**Supplied text:**
▼▼▼
From the bestselling author of Bee Season comes an astonishingly complex psychological drama with a simple setup: two  eleven-year-old girls, best friends and fierce rivals, go into the woods. Only one comes out . . .

Leaders of a mercurial clique of girls, Celia and Djuna reigned mercilessly over their three followers. One after­noon, they decided to walk home along a forbidden road. Djuna disappeared, and for twenty years Celia blocked out how it happened.

The lie Celia told to conceal her misdeed became the accepted truth: everyone assumed Djuna had been abducted, though neither she nor her abductor was ever found. Celia’s unconscious avoidance of this has meant that while she and her longtime boyfriend, Huck, are professionally successful, they’ve been unable to move forward, their relationship falling into a rut that threatens to bury them both.
▲▲▲
**Recorded information:**
▼▼▼
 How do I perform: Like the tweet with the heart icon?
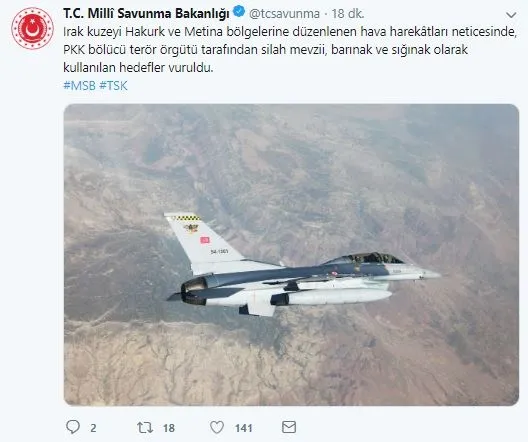217,427
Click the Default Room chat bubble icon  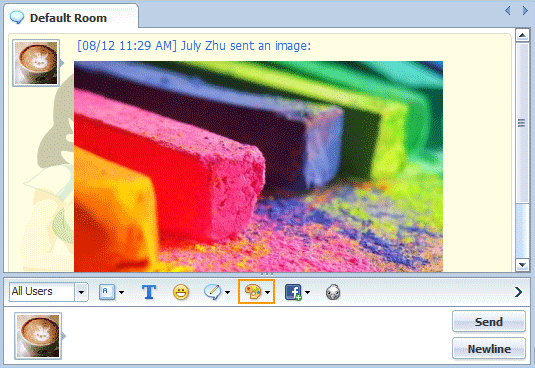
▲▲▲
**Task instructions:**
[A] Quote the book description between "From the bestselling" and "comes out . . .", inclusive.
[B] According to the book description, what is the name of Celia's longtime boyfriend?
[C] Carry on the book description from the point where it stops.

**Answers to the exercises:**
[A]
From the bestselling author of Bee Season comes an astonishingly complex psychological drama with a simple setup: two  eleven-year-old girls, best friends and fierce rivals, go into the woods. Only one comes out . . .

[B] Huck.

[C]
Celia returns to her hometown to confess the truth, but her family and childhood friends don’t believe her. Huck wants to be supportive, but his love can’t blind him to all that contra­dicts Celia’s version of the past.

Celia’s desperate search to understand what happened to Djuna has powerful consequences. A deeply resonant and emotionally charged story, The False Friend explores the adults that children become—leading us to question the truths that we accept or reject, as well as the lies to which we succumb.

About the Author, Myla Goldberg

MYLA GOLDBERG is the author of the bestselling Bee Season, which was a New York Times Notable Book in 2000, later made into a film; and Wickett’s Remedy. She lives in Brooklyn, New York.

Biography

Myla Goldberg is the author of the bestselling Bee Season, which was named a New York Times Notable Book in 2000 and made into a film, and of Time's Magpie, a book of essays about Prague. Her short stories have appeared in Harper's, McSweeney's, and failbetter. She lives in Brooklyn, New York.

Author biography courtsey of Random House, Inc..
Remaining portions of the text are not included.